Legal briefing

Negligence claims against the NHS continue to rise inexorably and are expected to cost more than£300m this year.

In 1996 the figure was£70m. About 40 per cent of the money goes to lawyers, leaving only 60 per cent for victims. No-fault compensation, like the scheme which operates in New Zealand, would save vast sums in legal fees and court costs, but would claims soar, costing the NHS even more?

A decade ago the idea was being strongly pushed by the British Medical Association, but after crown indemnity was introduced in 1990 it slipped off the agenda.

Frank Dobson, when he was health secretary, raised it with the health select committee. Now an influential Appeal Court judge who also chairs an NHS trust has floated the idea of a modified no-fault scheme.

Sir Philip Otton, chair of the Royal Brompton and Harefield trust, outlined his proposal in a lecture to the Personal Injury Bar Association.

The scheme would cover NHS hospitals only and would come into operation if 'something went wrong'.

Patients would not have to prove negligence but would have to show that whatever went wrong had caused their injury.

Claims would be investigated by a risk manager who could authorise payments of up to£5,000, or£10,000 with the agreement of the trust board.

Larger claims would go to a Medical Injuries Compensation Authority, operating like the Criminal Injuries Compensation Authority, which could award up to£500,000.

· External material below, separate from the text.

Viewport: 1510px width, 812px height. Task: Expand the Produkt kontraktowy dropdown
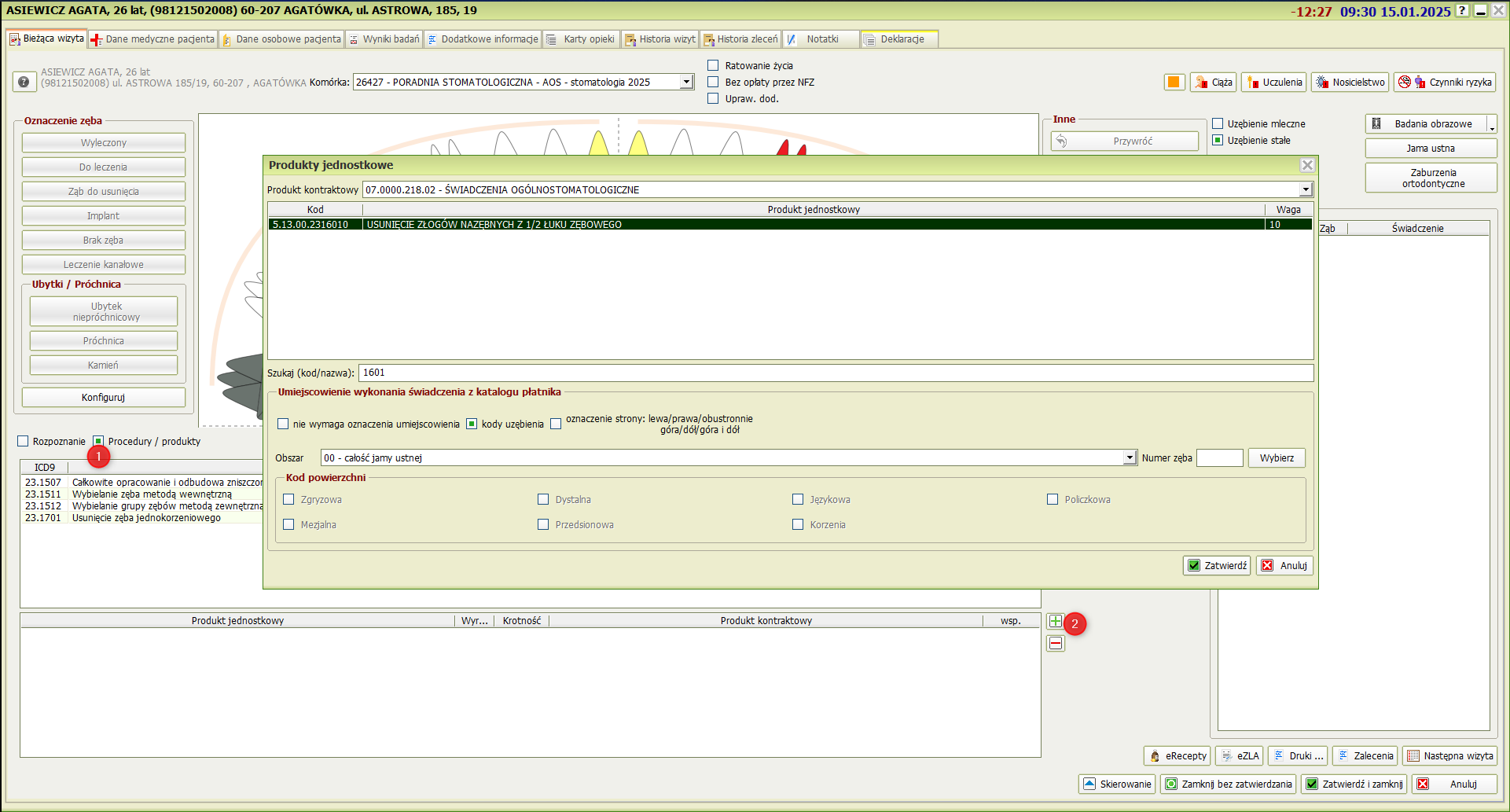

Patients with catastrophic injuries worth more than£500,000 could sue for negligence, but the compensation scheme award would be deducted from any damages.

Sir Philip called on the Law Commission to carry out a cost-benefit analysis evaluating the savings to the NHS, to the legal aid board and to court resources.

Steve Walker, head of the NHS Litigation Authority, warned of the impact of claims on NHS finances.

Now Frank Dobson has moved on, perhaps the authority should sound out his successor.